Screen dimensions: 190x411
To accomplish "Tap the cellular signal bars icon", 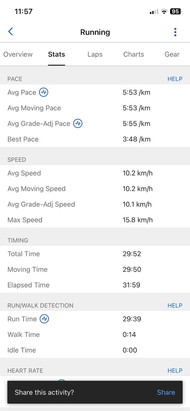I will 154,12.
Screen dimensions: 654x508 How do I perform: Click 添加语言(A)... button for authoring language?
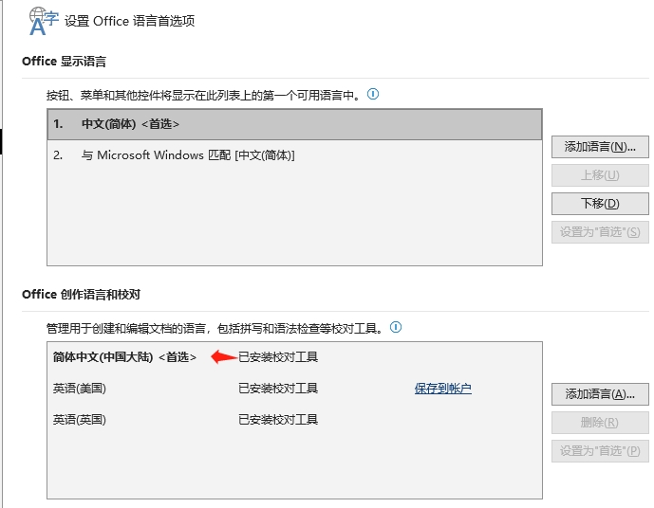pos(600,394)
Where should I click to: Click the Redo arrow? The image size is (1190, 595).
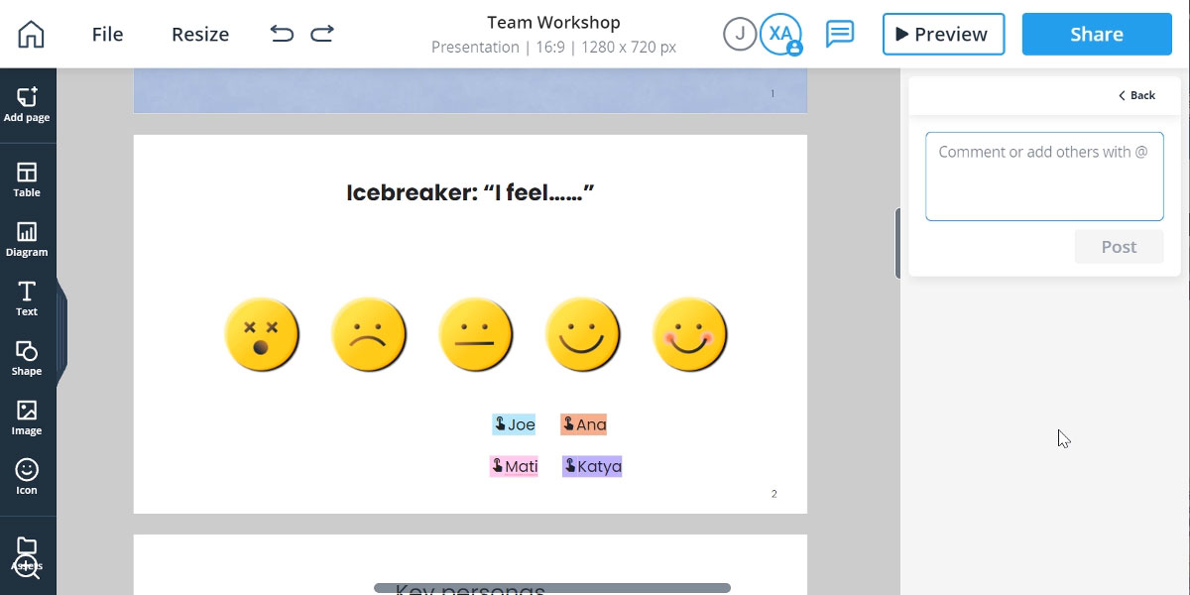(322, 34)
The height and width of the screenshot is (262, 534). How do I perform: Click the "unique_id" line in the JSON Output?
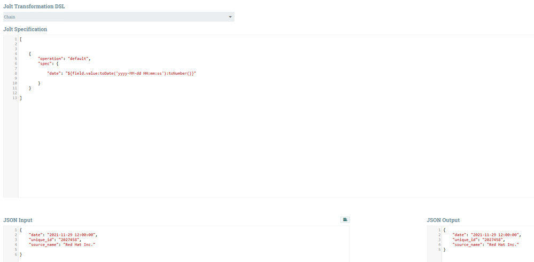478,240
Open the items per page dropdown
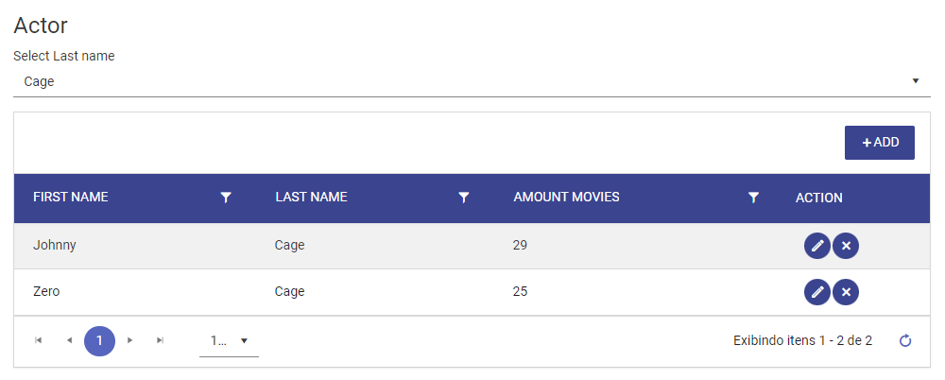The height and width of the screenshot is (380, 945). click(229, 341)
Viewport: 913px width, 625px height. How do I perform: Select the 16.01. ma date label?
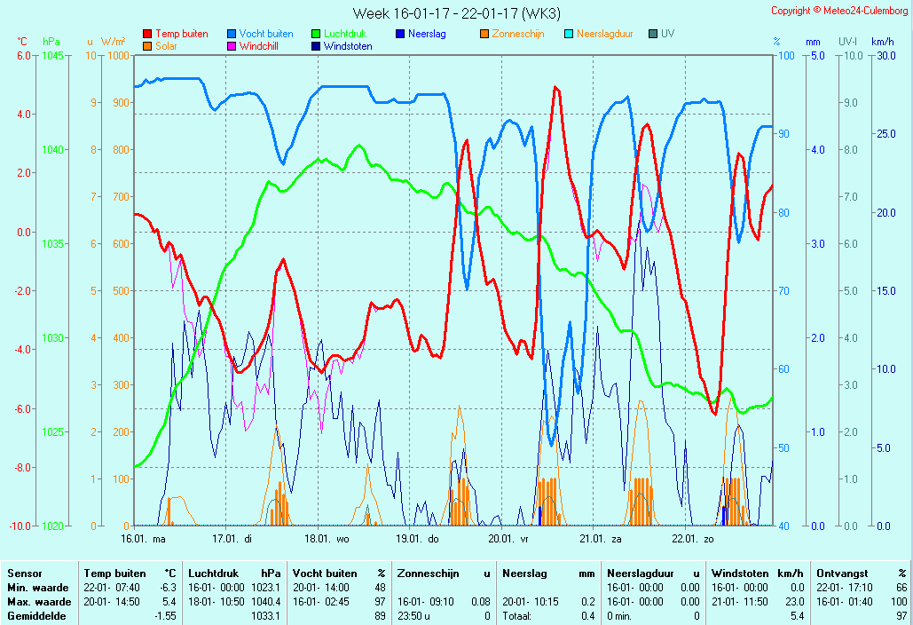144,538
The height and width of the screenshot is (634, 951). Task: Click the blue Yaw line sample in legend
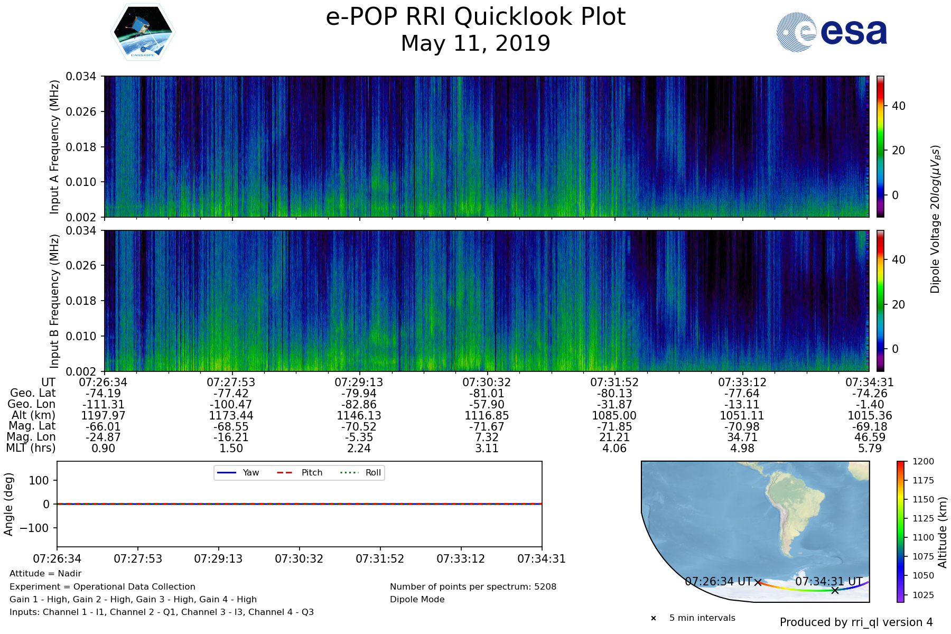[226, 472]
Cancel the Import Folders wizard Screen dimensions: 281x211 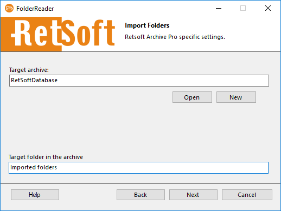pyautogui.click(x=247, y=195)
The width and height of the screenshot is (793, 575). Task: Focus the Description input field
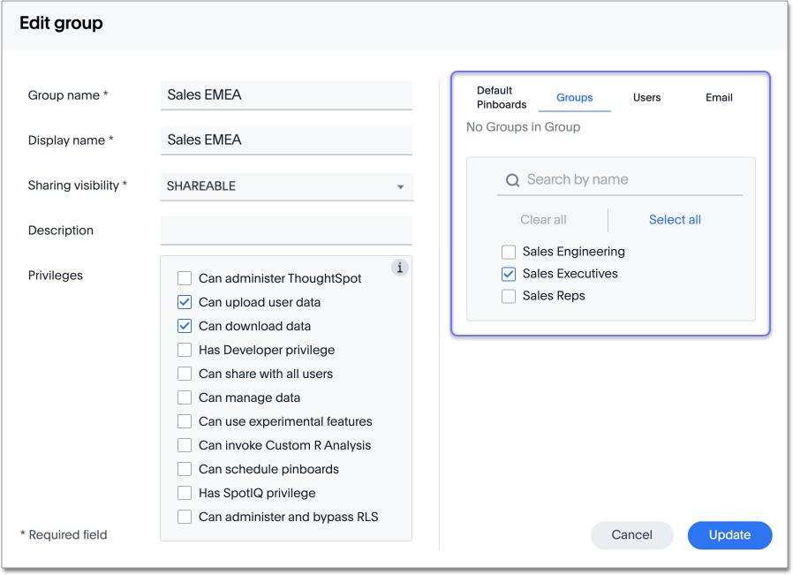tap(286, 231)
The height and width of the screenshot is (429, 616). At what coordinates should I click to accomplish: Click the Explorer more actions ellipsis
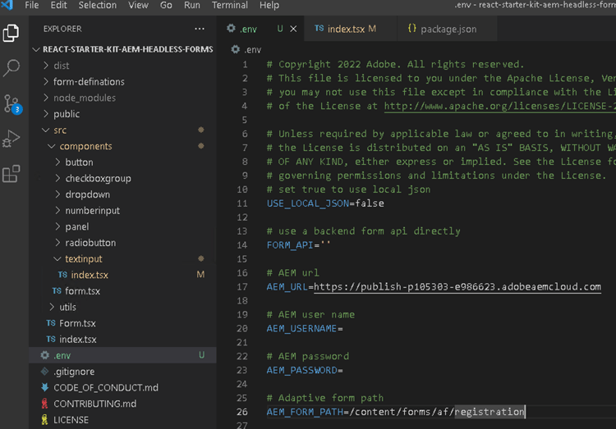point(200,29)
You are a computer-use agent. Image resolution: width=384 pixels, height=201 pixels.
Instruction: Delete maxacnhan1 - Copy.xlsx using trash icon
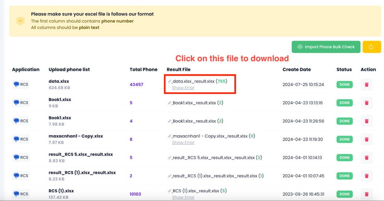(367, 139)
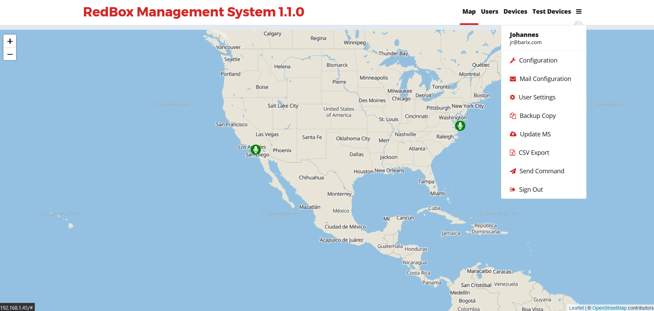
Task: Select the microphone marker near Los Angeles
Action: tap(256, 149)
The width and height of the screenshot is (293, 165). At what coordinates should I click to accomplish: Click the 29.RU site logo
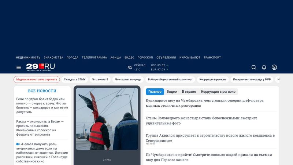[40, 67]
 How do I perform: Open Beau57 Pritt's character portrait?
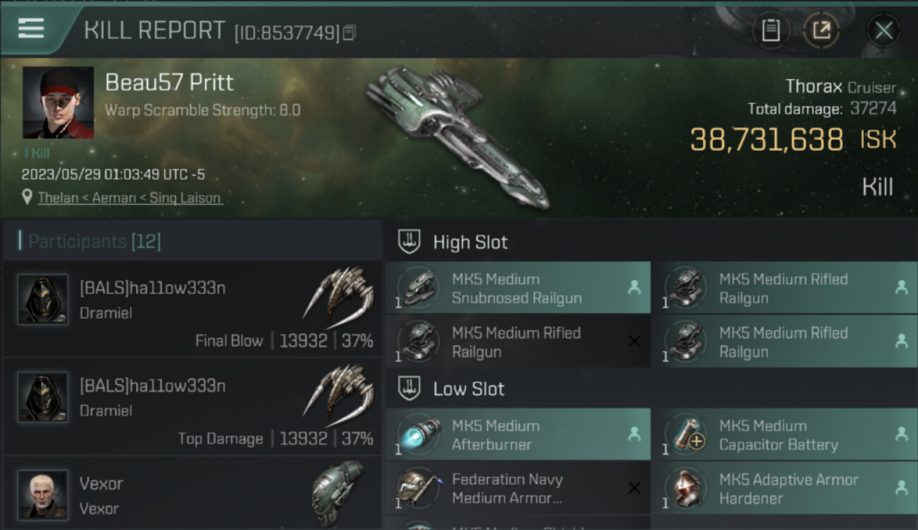coord(58,102)
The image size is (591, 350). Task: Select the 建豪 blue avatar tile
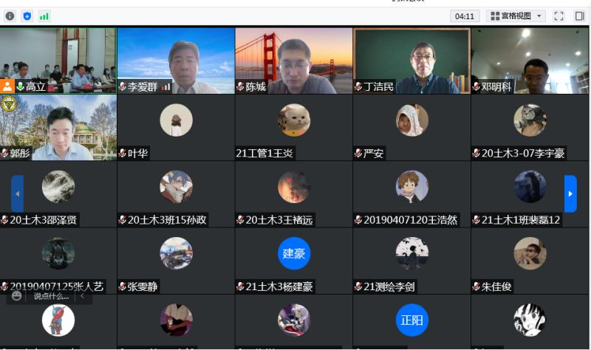(x=294, y=253)
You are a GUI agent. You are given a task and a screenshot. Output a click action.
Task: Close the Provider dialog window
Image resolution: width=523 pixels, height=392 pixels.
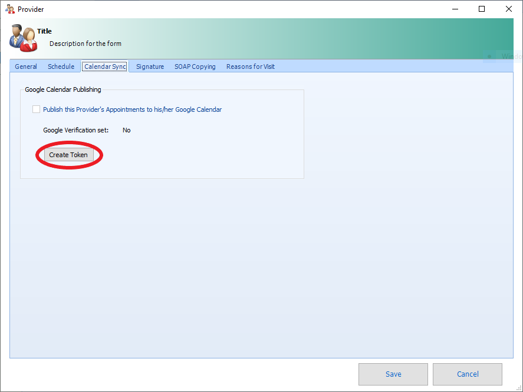(509, 9)
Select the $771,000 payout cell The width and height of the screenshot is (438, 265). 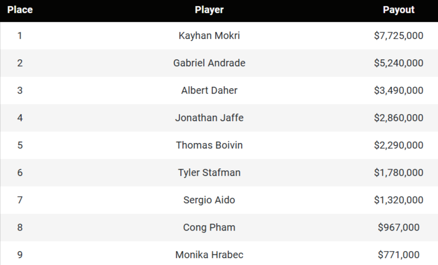point(399,255)
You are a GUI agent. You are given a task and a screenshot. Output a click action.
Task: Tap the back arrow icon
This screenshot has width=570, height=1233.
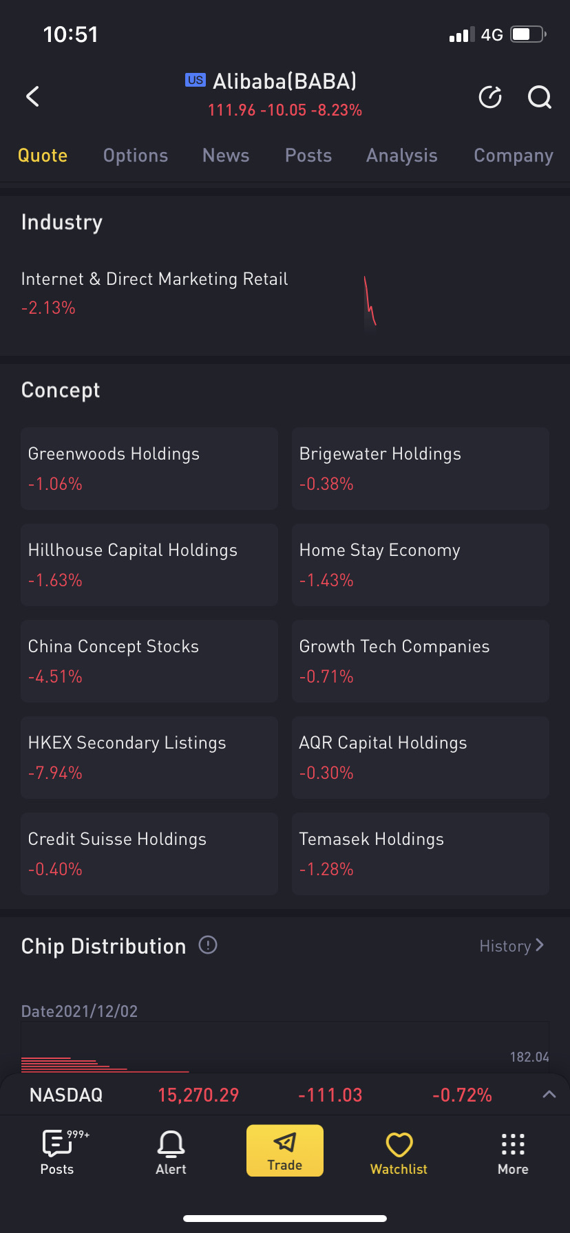pyautogui.click(x=32, y=96)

TASK INSTRUCTIONS — Please return, without any change, the lines from the line containing "Task: Tap the back arrow icon" through the last line of the entries, dropping the pictures.

WRITTEN RESPONSE —
Task: Tap the back arrow icon
This screenshot has width=570, height=1233.
pyautogui.click(x=32, y=96)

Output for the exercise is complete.